Legislator Partai Gerindra itu juga menyoroti bahwa kebijakan amnesti dan abolisi telah berkembang dalam lima tahun terakhir, khususnya sebagai respons terhadap persoalan overkapasitas lembaga pemasyarakatan, yang mayoritas diisi oleh pelaku kejahatan ringan dan pengguna narkoba.
Menanggapi dua nama yang belakangan menyita perhatian publik, yakni Tom Lembong dan Hasto Kristiyanto, Habiburokhman menjelaskan bahwa keduanya tidak melakukan tindak pidana yang memperkaya diri atau merugikan keuangan negara.
Kegaduhan politik yang timbul akibat perkara tersebut dinilai tidak produktif.
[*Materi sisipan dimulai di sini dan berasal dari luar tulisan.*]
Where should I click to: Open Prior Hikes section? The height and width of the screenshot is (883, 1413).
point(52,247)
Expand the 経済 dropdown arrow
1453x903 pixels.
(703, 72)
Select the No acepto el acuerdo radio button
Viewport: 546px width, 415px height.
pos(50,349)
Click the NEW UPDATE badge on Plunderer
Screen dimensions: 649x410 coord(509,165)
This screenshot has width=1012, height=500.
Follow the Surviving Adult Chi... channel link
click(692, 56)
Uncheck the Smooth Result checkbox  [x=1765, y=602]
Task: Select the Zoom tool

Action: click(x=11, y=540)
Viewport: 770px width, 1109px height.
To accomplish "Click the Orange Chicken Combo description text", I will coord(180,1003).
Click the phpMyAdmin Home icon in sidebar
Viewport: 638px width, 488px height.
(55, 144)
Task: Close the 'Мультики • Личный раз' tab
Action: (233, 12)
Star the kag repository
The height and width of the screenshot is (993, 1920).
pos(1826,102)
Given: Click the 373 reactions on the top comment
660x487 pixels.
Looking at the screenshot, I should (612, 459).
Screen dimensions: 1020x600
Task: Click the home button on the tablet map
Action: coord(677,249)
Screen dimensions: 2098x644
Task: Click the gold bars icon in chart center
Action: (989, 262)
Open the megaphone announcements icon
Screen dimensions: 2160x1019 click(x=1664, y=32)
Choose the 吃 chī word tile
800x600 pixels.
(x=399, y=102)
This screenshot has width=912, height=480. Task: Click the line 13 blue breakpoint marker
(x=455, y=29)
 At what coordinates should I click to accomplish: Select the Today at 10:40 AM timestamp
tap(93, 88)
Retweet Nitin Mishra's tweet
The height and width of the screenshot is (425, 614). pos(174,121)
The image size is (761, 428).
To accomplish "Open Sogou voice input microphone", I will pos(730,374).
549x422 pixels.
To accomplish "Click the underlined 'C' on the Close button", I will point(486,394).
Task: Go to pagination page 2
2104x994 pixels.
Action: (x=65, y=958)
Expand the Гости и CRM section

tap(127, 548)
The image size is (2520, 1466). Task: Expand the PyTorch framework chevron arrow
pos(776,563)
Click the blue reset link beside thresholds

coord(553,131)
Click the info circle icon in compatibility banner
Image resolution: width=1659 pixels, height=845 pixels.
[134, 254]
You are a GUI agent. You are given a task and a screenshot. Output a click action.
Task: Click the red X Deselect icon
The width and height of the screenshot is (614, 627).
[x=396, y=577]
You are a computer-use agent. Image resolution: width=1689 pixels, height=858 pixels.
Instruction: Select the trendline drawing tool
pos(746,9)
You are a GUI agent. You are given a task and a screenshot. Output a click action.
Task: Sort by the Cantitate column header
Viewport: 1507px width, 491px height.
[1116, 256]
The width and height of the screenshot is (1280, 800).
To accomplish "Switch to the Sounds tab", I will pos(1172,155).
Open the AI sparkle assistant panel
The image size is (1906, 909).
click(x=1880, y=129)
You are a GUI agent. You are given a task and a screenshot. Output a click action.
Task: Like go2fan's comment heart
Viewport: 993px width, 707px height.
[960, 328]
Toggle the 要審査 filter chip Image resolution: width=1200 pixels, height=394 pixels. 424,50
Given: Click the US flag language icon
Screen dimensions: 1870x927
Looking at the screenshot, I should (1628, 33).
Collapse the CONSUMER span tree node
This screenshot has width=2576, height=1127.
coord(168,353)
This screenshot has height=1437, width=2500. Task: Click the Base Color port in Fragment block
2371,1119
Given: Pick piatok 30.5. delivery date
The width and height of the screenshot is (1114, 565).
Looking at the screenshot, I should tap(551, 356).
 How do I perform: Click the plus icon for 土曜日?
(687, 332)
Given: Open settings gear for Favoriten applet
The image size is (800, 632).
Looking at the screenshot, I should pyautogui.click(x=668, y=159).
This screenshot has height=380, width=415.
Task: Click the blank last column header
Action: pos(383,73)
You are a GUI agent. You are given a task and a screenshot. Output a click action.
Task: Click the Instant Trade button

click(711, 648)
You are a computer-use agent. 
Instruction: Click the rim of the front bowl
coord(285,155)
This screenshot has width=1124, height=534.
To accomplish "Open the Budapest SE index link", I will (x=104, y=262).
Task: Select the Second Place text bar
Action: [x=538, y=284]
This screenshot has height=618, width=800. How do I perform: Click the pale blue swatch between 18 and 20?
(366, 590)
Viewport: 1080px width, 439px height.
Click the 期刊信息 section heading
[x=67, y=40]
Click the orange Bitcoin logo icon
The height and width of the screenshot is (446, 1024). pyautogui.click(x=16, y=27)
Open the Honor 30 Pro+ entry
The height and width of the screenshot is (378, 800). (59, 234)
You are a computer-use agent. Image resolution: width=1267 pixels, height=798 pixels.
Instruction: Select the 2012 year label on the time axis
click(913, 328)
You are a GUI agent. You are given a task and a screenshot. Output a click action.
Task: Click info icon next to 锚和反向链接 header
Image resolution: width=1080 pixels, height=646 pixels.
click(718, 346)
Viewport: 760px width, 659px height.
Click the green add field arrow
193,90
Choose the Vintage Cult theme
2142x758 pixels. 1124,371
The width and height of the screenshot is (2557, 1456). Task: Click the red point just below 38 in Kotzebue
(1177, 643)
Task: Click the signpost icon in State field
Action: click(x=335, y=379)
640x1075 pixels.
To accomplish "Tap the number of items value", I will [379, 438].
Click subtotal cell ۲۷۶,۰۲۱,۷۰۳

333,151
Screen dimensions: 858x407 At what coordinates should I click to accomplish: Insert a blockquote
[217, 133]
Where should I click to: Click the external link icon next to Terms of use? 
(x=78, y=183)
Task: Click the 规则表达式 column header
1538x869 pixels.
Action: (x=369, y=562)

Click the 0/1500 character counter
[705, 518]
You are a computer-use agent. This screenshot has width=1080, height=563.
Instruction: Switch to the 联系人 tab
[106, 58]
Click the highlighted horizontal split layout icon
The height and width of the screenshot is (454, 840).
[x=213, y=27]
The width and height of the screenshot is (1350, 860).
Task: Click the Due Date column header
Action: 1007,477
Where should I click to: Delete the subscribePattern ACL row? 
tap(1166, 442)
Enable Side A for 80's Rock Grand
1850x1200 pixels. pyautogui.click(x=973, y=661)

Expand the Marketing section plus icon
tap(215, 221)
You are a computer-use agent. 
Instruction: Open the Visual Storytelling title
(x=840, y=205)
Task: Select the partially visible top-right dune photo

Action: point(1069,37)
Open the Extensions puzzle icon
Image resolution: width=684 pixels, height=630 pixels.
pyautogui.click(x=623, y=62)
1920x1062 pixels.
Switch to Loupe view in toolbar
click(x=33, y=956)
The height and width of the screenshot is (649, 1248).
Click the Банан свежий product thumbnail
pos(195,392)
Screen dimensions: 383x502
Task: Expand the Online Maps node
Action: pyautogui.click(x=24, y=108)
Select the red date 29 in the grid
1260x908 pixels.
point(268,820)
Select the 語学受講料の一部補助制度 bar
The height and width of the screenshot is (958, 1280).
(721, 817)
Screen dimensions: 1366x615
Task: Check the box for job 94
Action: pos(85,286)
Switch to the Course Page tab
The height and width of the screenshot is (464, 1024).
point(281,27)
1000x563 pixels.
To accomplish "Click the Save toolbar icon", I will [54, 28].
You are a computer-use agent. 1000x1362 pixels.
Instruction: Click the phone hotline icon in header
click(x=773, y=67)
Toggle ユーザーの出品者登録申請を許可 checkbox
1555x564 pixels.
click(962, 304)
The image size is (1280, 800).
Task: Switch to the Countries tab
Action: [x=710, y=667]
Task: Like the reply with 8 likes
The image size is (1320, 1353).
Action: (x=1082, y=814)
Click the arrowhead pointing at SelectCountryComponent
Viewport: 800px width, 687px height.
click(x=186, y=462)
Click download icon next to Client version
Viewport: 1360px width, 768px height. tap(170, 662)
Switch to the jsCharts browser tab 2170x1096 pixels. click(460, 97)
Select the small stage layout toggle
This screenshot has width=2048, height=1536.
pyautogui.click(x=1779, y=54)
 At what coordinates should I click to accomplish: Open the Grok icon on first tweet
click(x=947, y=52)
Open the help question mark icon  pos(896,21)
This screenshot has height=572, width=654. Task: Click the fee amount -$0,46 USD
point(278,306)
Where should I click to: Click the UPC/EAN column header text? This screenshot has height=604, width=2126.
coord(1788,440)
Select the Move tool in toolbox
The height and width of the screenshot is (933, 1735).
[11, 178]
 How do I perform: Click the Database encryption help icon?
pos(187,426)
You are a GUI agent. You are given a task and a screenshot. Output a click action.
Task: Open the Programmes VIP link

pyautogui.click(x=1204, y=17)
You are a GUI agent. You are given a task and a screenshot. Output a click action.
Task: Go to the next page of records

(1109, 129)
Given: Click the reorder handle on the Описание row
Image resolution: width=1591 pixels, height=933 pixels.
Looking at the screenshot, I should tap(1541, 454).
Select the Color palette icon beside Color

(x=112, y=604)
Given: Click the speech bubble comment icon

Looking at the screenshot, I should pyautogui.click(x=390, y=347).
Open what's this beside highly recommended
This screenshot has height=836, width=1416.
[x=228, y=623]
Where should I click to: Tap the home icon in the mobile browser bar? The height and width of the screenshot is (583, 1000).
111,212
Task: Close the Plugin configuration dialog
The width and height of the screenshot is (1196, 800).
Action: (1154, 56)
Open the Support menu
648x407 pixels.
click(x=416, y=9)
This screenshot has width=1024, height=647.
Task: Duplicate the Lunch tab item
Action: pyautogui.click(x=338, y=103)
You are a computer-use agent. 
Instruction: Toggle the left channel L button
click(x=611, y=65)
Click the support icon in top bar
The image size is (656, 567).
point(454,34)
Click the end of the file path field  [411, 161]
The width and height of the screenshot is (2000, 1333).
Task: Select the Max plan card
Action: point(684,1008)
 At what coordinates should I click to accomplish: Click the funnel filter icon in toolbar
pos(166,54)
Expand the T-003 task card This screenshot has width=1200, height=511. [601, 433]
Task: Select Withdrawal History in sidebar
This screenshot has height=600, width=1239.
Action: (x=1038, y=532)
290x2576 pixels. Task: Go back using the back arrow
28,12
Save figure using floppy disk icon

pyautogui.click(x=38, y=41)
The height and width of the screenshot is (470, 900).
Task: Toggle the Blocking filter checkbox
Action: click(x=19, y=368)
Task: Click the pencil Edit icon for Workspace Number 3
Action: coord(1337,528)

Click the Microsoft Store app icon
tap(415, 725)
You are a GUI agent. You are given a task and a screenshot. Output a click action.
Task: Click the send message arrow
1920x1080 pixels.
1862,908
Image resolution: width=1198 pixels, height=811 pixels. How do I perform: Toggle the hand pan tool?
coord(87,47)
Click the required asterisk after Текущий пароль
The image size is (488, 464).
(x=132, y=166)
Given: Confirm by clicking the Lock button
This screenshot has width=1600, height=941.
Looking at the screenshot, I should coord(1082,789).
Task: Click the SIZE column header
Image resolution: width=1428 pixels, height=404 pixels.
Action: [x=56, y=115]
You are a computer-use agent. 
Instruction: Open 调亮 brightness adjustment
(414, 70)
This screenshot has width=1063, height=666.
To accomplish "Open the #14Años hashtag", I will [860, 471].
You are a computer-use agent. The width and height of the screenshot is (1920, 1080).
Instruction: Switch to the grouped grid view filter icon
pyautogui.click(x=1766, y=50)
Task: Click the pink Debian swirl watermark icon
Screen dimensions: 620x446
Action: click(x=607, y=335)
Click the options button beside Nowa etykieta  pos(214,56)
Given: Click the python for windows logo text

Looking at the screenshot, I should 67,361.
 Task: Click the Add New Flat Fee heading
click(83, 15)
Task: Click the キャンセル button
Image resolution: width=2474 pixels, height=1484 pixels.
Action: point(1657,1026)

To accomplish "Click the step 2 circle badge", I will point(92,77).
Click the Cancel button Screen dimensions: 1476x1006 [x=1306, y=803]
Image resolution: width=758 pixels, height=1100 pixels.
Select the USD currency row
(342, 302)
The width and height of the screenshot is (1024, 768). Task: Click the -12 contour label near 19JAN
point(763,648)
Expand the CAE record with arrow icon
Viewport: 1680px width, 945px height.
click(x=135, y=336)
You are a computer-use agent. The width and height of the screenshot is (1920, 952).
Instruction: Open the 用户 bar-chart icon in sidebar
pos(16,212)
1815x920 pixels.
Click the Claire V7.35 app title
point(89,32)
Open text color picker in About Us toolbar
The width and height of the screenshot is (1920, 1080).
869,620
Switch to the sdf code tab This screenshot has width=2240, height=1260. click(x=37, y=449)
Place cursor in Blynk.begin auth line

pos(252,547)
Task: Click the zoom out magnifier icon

Kebijakan Presiden Prabowo dipandang sebagai langkah tepat untuk menjaga stabilitas nasional.
“Ini soal menjaga persatuan demi NKRI. Dan tentu presiden punya pertimbangan yang lebih luas, yang tidak selalu bisa dijelaskan secara hukum,” tuturnya.
Habiburokhman juga mengingatkan bahwa hak prerogatif presiden dalam bidang hukum bukanlah hal baru. Sejak era Presiden Soekarno hingga Joko Widodo, amnesti dan abolisi telah berkali-kali diberikan.
Ia menyebutkan contoh historis seperti Keppres Nomor 449 Tahun 1961 untuk tokoh-tokoh gerakan pascakemerdekaan, hingga Keppres Presiden Jokowi pada tahun 2016, 2019, dan 2021 untuk korban jeratan UU ITE.
“Presiden SBY juga pernah memberikan pengampunan kepada pihak Gerakan Aceh Merdeka. Jadi, ini bukan kebijakan luar biasa. Ini adalah bagian dari tugas kenegaraan,” pungkasnya.